- [WHAT THE TASK ASKS]: Restate all the data exactly, so that each line is the same as before.

=== Begin Enclosure ===

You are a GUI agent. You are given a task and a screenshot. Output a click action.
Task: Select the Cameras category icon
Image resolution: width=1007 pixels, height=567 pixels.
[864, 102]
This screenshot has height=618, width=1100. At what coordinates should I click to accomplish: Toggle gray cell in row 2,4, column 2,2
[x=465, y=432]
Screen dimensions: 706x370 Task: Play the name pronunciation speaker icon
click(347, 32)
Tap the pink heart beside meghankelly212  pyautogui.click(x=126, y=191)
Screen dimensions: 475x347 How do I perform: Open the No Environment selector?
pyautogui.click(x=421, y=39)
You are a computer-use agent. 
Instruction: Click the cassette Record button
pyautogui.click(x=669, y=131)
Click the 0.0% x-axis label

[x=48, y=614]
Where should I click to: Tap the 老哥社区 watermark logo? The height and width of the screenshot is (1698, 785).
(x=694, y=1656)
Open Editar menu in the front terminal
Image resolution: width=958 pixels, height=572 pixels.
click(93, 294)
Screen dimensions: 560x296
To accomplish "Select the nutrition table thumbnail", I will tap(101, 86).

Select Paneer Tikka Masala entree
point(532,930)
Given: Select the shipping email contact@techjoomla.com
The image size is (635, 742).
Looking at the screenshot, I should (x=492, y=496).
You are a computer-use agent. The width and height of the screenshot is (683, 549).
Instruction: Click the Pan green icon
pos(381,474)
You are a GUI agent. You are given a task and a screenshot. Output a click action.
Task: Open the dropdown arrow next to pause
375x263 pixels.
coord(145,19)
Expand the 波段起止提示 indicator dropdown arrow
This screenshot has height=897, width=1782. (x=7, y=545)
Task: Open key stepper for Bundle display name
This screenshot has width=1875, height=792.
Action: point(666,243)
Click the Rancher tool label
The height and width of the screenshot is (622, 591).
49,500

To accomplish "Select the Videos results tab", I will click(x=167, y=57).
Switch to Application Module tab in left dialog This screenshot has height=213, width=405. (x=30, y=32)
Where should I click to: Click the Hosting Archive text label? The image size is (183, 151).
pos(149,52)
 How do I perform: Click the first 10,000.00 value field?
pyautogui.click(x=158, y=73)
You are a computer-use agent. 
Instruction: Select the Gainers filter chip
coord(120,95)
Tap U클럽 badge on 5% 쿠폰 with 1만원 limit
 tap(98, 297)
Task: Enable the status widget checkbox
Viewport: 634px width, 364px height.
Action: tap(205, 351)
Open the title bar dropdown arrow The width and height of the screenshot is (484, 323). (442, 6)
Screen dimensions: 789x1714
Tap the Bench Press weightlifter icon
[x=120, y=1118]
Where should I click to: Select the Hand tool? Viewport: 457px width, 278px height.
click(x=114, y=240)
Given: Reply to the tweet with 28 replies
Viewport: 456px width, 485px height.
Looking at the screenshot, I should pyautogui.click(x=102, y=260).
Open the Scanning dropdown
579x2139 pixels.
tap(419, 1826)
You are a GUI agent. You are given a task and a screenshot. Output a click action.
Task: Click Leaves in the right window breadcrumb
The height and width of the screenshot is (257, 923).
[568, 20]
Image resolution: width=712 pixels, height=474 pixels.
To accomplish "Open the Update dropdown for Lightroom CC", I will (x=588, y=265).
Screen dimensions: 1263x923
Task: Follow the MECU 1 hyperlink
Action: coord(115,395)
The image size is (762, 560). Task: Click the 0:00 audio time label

=== End Enclosure ===

- [TASK ANSWER]:
You are a GUI agent. You are given a task and a screenshot. Output a click action.
Task: Select the Cameras category icon
Image resolution: width=1007 pixels, height=567 pixels.
[864, 102]
This screenshot has height=618, width=1100. At what coordinates should I click to accomplish: Toggle gray cell in row 2,4, column 2,2
[x=465, y=432]
Screen dimensions: 706x370 Task: Play the name pronunciation speaker icon
click(347, 32)
Tap the pink heart beside meghankelly212  pyautogui.click(x=126, y=191)
Screen dimensions: 475x347 How do I perform: Open the No Environment selector?
pyautogui.click(x=421, y=39)
You are a computer-use agent. 
Instruction: Click the cassette Record button
pyautogui.click(x=669, y=131)
Click the 0.0% x-axis label

[x=48, y=614]
Where should I click to: Tap the 老哥社区 watermark logo? The height and width of the screenshot is (1698, 785).
(x=694, y=1656)
Open Editar menu in the front terminal
Image resolution: width=958 pixels, height=572 pixels.
click(93, 294)
Screen dimensions: 560x296
To accomplish "Select the nutrition table thumbnail", I will tap(101, 86).

Select Paneer Tikka Masala entree
point(532,930)
Given: Select the shipping email contact@techjoomla.com
The image size is (635, 742).
Looking at the screenshot, I should (x=492, y=496).
You are a computer-use agent. The width and height of the screenshot is (683, 549).
Instruction: Click the Pan green icon
pos(381,474)
You are a GUI agent. You are given a task and a screenshot. Output a click action.
Task: Open the dropdown arrow next to pause
375x263 pixels.
coord(145,19)
Expand the 波段起止提示 indicator dropdown arrow
This screenshot has height=897, width=1782. (x=7, y=545)
Task: Open key stepper for Bundle display name
This screenshot has width=1875, height=792.
Action: point(666,243)
Click the Rancher tool label
The height and width of the screenshot is (622, 591).
49,500

To accomplish "Select the Videos results tab", I will click(x=167, y=57).
Switch to Application Module tab in left dialog This screenshot has height=213, width=405. (x=30, y=32)
Where should I click to: Click the Hosting Archive text label? The image size is (183, 151).
pos(149,52)
 How do I perform: Click the first 10,000.00 value field?
pyautogui.click(x=158, y=73)
You are a computer-use agent. 
Instruction: Select the Gainers filter chip
coord(120,95)
Tap U클럽 badge on 5% 쿠폰 with 1만원 limit
 tap(98, 297)
Task: Enable the status widget checkbox
Viewport: 634px width, 364px height.
Action: tap(205, 351)
Open the title bar dropdown arrow The width and height of the screenshot is (484, 323). (442, 6)
Screen dimensions: 789x1714
Tap the Bench Press weightlifter icon
[x=120, y=1118]
Where should I click to: Select the Hand tool? Viewport: 457px width, 278px height.
click(x=114, y=240)
Given: Reply to the tweet with 28 replies
Viewport: 456px width, 485px height.
Looking at the screenshot, I should pyautogui.click(x=102, y=260).
Open the Scanning dropdown
579x2139 pixels.
tap(419, 1826)
You are a GUI agent. You are given a task and a screenshot. Output a click action.
Task: Click Leaves in the right window breadcrumb
The height and width of the screenshot is (257, 923).
[568, 20]
Image resolution: width=712 pixels, height=474 pixels.
To accomplish "Open the Update dropdown for Lightroom CC", I will (x=588, y=265).
Screen dimensions: 1263x923
Task: Follow the MECU 1 hyperlink
Action: coord(115,395)
The image size is (762, 560). Task: Click the 0:00 audio time label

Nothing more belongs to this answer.